Sea otter molars are broad, flat, multi cuspid teeth and the carnassial are also modified for crushing. Both the temporalis and masseter muscles are well developed, creating a strong bite force. The teeth are extremely broad and carnassial are highly molarized. Captured prey is manipulated with the forepaws or is held temporarily in loose skin pouches in the armpits. For larger, heavier-shelled prey, otters will sometimes exhibit tool-use behavior, breaking open sea urchins and mussels with a false stone used as an anvil. Sea otters can also bite sea urchins and mussels open using their strong jaws and teeth. Adults can crush most of their food items but youngsters have not yet developed powerful enough jaws. Therefore, young otters require the assistance of a tool or stone. Tools may also be used when the molluscs are too large to be crushed in the jaws.

== Mammals ==

=== Monkeys ===
All mangabeys appear to be durophagous and possess relatively thick molar enamel and expanded premolars, dental adaptations for processing hard foods. Their diet consists of Sacoglottis gabonensis seeds. These seeds can remain on the ground for months without rotting. With hard-object feeding, Mangabeys needed selection to favour thick molar enamel and flattened molars for crushing seeds.

=== Giant panda ===
The giant panda is mainly a herbivore despite its short, relatively unspecialized digestive tract that is characteristic of carnivores. Giant pandas lack microbial digestion in their rumen or caecum that is typical of most herbivores for breaking down cellulose and lignin in plant cell walls. Therefore, Giant Pandas need to get their nutrients from the cell contents and fraction of hemicellulose they can break down. The panda subsists mainly on bamboo and does so with modifications of their jaws. Pandas show elaboration of the crushing features of the dentition. The molars are broad, flat, multi cuspid teeth and are the main grinding surface. Jaw action is not a simple crushing one but rather a definite sideways grinding. Panda jaws have a large zygomatico-mandibularis muscle, which is responsible for the sideways movement of the jaw. The glenoid is very deep, preventing back and forth movement of the jaw.

Bamboo represents a predictable food source which is seasonally abundant. Pandas are able to subsist on it despite its low nutritive content. Pandas do this by moving large quantities through the digestive tract in a short period of time. They also reduce their energy expenditures by resting and only remaining active to feed, and they don't have a hibernation period, allowing them to have more foraging time. They chose security over uncertainty, indicated by their bamboo eating adaptations.

=== Hyaenids ===
Bone-crushing eating habits appear to be associated with stronger teeth, as seen is in hyaenids. This is because bone-crushing requires greater bite strength and increases the risk of canine breakage. In hyaenids, the carnassial are slightly less specialized as cutting blades than those of the Felidae. The bone-crushing adaptations relate mainly to the premolars. The anterior and posterior cusps are reduced and the central cusp enlarged and widened, so that the tooth is converted from a blade-like structure to a heavy conical hammer. Strong muscles are also required for bone crushing, and the temporalis attachment on the skull is enlarged by a strong sagittal crest. Heavy, hammer-like teeth and extremely strong jaws and jaw muscles make it possible for hyaenas to crack larger bone than other carnivores are capable of, and their highly efficient cutting carnassials can deal with tough hides and tendons.

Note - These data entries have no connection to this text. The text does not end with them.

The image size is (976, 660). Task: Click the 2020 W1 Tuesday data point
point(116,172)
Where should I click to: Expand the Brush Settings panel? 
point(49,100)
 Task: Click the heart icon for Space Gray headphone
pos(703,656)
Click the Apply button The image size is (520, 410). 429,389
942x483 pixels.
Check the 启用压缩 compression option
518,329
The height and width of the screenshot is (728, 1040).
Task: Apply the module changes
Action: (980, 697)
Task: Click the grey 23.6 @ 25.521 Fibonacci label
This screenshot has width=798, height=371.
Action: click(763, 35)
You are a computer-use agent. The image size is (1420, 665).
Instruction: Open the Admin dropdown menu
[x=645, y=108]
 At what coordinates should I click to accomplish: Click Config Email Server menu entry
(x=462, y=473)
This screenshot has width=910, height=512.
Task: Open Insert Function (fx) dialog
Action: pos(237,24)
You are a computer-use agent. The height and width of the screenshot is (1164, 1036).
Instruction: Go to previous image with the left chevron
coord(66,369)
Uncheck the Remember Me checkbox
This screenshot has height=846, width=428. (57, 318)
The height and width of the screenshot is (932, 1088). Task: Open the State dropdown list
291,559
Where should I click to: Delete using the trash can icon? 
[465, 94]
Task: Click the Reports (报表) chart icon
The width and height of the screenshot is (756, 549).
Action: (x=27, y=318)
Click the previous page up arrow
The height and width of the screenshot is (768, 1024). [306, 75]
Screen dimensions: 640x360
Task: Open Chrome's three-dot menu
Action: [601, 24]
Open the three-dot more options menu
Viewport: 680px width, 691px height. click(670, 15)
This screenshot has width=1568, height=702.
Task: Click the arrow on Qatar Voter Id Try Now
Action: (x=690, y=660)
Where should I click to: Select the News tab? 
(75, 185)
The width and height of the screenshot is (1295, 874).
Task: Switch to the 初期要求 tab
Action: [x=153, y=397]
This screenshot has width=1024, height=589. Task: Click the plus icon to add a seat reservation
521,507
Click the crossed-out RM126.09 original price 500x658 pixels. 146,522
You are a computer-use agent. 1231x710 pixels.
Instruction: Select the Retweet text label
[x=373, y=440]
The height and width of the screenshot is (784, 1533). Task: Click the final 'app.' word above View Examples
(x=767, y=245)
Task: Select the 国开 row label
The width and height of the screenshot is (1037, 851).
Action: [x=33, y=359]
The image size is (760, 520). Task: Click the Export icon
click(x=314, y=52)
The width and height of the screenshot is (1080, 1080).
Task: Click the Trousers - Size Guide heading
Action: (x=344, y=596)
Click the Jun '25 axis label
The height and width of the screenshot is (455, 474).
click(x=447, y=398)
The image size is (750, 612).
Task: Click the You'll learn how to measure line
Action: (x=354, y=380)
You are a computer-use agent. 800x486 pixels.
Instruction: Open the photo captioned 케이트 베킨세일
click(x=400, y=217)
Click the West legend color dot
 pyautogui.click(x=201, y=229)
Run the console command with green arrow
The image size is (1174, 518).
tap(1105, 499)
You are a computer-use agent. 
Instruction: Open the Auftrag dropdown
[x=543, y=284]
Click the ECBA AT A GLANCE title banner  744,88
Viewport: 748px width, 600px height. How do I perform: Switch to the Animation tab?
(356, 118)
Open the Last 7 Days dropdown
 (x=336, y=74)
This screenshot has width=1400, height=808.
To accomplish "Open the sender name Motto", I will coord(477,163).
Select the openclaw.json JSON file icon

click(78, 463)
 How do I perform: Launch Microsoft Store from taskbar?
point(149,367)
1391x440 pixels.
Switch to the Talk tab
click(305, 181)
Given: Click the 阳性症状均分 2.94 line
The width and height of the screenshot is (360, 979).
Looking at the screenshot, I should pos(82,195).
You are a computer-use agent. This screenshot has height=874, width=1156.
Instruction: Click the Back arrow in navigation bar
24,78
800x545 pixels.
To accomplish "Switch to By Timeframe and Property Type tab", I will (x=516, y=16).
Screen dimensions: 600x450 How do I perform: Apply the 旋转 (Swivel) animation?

=== Wolverine (Gulo gulo) ===
The wolverine has jaws and teeth that are extremely powerful and together with its scavenging habits, have earned the wolverine the name "hyena of the north". The wolverine is an effective scavenger, capable of cracking heavy bones and shows the same adaptations in the jaw as the hyenas do. The sagittal crest projects well above the area of attachment of the neck muscles, and in a large animal it extends back far behind the level of the condyles to provide attachments for the relatively enormous temporalis muscles, creating a powerful bite force.